*** Opening MATERIAL TO PROCESS ***

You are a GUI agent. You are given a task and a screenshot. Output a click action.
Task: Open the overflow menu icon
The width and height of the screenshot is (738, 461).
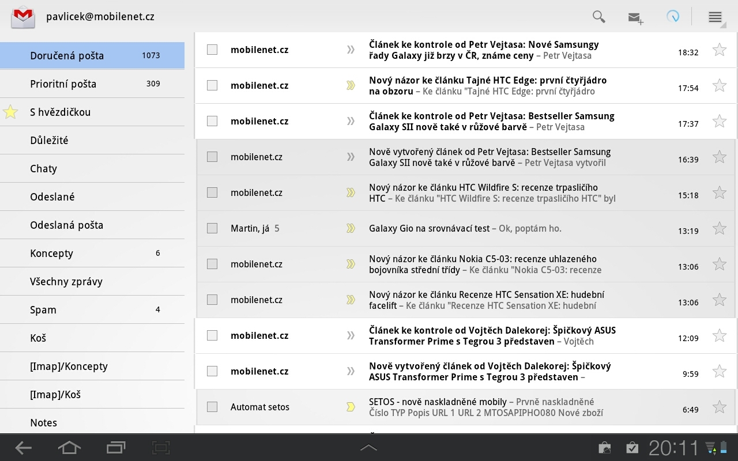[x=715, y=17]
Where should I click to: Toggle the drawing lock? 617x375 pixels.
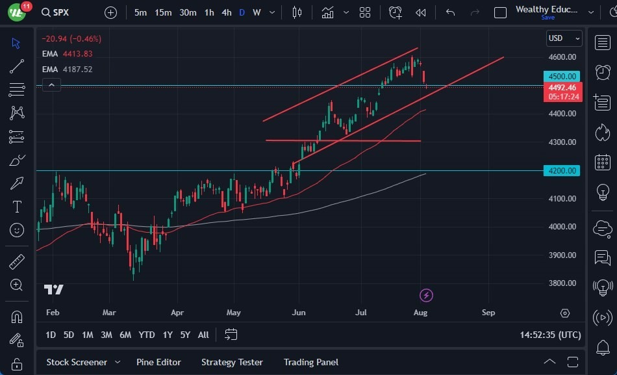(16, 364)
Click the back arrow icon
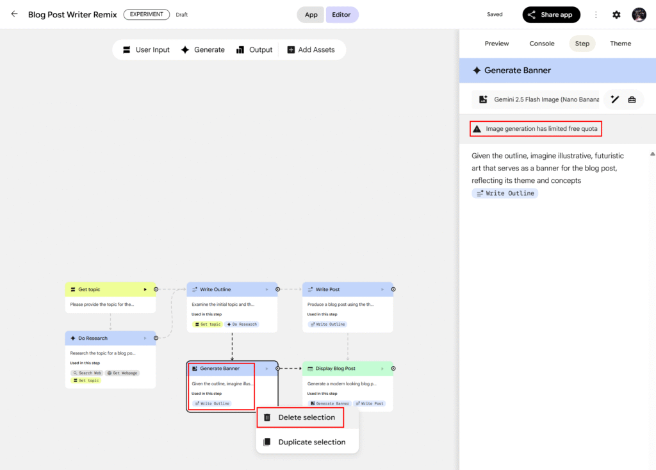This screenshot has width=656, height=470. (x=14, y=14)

*** Closing MATERIAL TO PROCESS ***
*** Opening MATERIAL TO PROCESS ***

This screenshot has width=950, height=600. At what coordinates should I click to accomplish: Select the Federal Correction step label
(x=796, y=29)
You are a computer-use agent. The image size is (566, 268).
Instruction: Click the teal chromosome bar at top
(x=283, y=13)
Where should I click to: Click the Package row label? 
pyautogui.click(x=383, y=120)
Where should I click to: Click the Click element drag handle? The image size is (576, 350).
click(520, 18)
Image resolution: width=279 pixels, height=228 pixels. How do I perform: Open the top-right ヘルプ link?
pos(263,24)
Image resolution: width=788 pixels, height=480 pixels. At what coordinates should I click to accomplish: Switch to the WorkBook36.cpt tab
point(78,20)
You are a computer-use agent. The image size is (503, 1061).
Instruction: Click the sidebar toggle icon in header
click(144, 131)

*** Closing MATERIAL TO PROCESS ***

> **TASK OBJECTIVE**
Every line above in which the word "computer" occurs needs to be copied.

> **PROBLEM SOLUTION**
You are a computer-use agent. The image size is (566, 268).
You are a computer-use agent. The image size is (503, 1061).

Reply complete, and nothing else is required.